1. Znajomi boją się pokazywać ci swoje zdjęcia z wakacji, abyś ich nie skrytykował.
2. Znasz się na wizażu, mimo że jesteś facetem.
3. Wchodzisz do biura klienta i patrzysz, gdzie postawisz lampy.
4. Mówiąc: „robię dzieci”, masz na myśli robienie zdjęć dzieci.
5. Potrafisz rozpoznać model obiektywu, widząc go przez sekundę z odległości 100 m
6. Widząc pieprzyk na nosie kasjerki w sklepie, zastanawiasz się nad miejscem, skąd możesz sklonować skórę aby go usunąć. (to moje autentyczne doświadczenie po wielogodzinnej obróbce zdjęć)
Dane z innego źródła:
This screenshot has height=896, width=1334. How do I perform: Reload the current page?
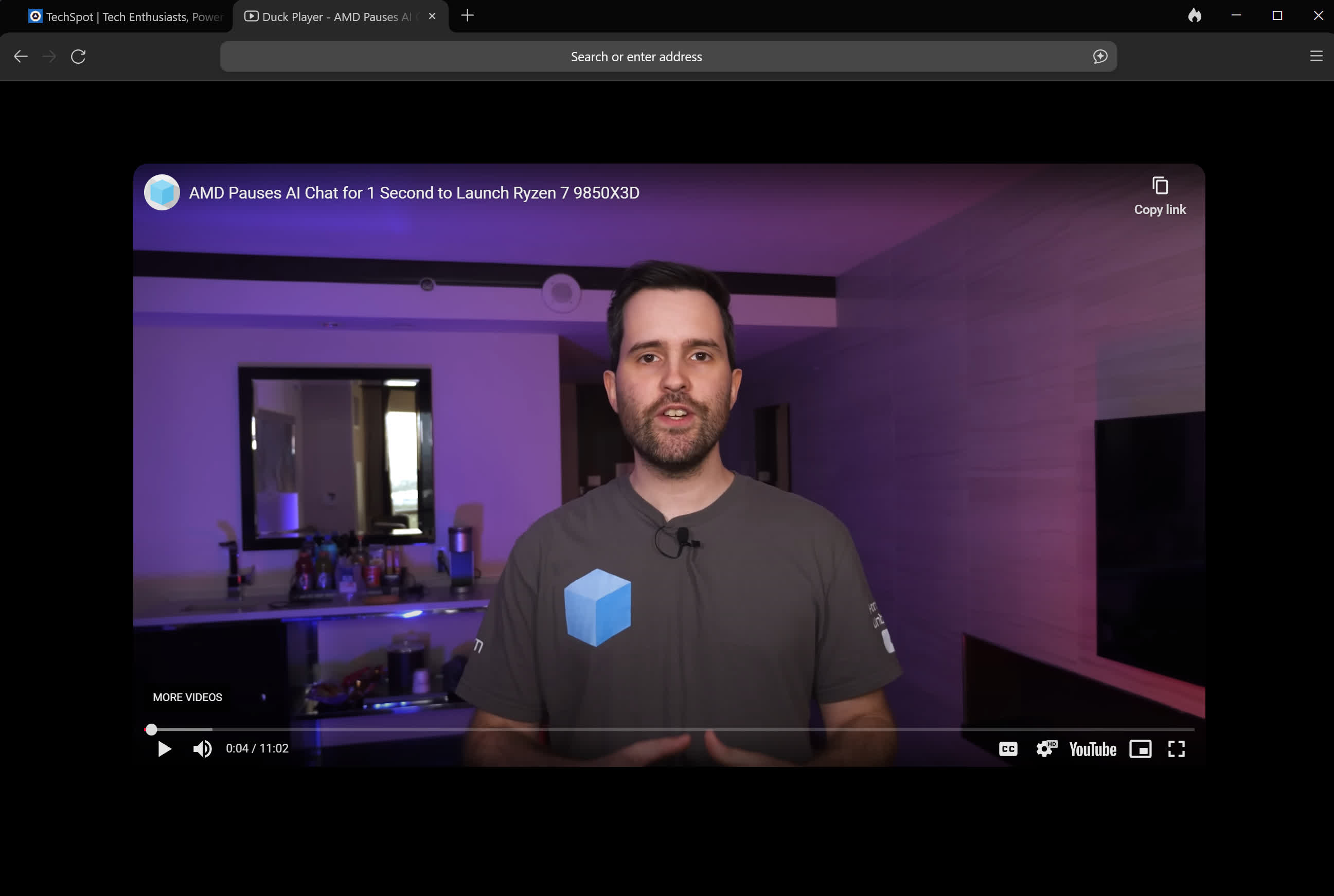point(78,57)
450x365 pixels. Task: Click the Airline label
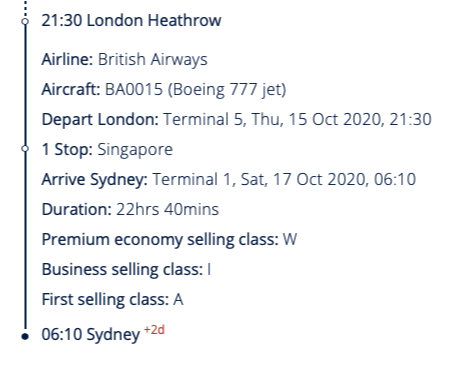click(x=67, y=59)

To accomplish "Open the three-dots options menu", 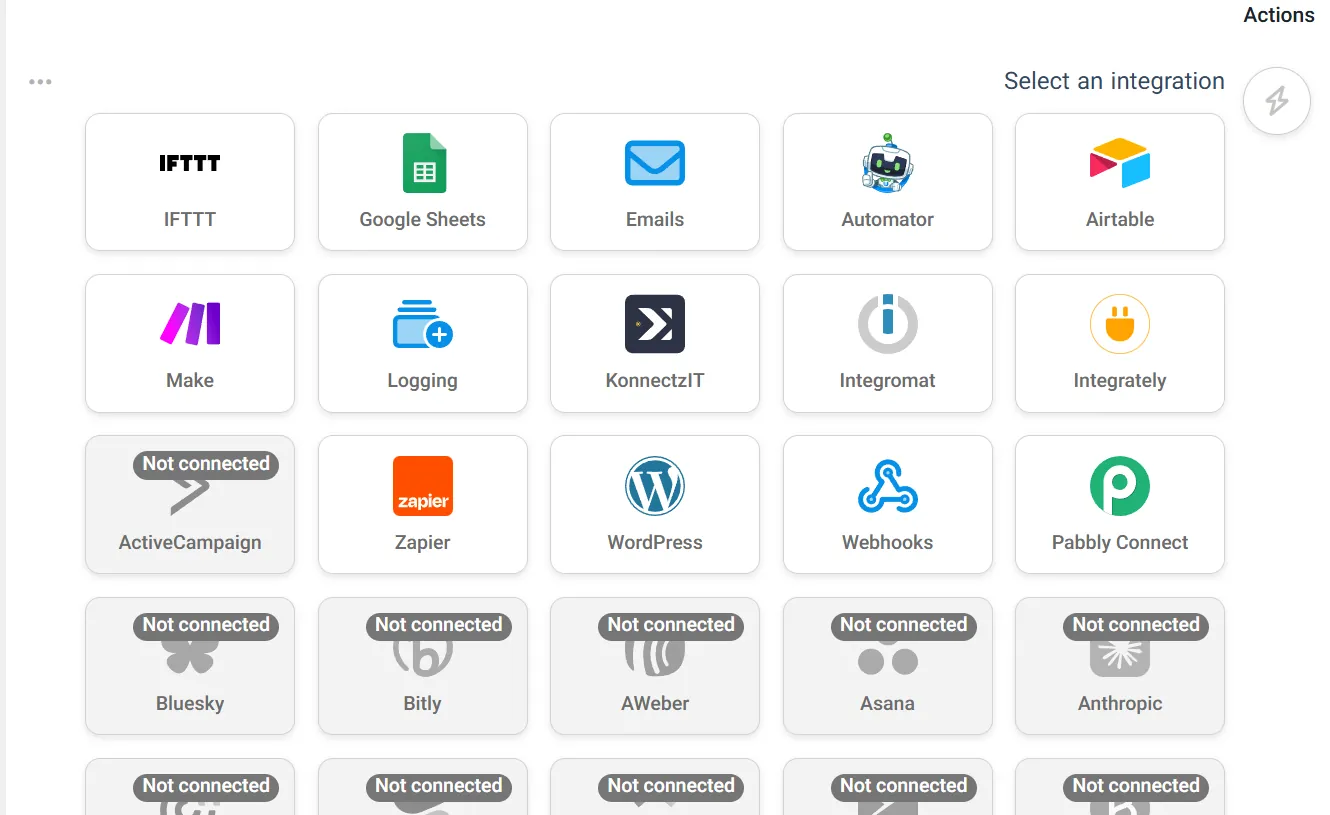I will pyautogui.click(x=40, y=82).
7. Przyjeżdżając w nowe miejsca, sprawdzasz z jakiego kierunku będzie świecić słońce.
8. Zamiast ładnego miejsca widzisz dobry kadr.
9. Oglądając film, bardziej zwracasz uwagę na zdjęcia i światło, niż na fabułę.
10. Na wycieczce cała grupa zawsze musi na ciebie czekać, bo robisz jedno zdjęcie przez godzinę.
11. Rozumiesz, że obiektyw może kosztować 10.000 zł ale 3.000 zł za lodówkę to dla ciebie przesada.
Macie pomysł, co można jeszcze dopisać do tej listy? Piszcie w komentarzach.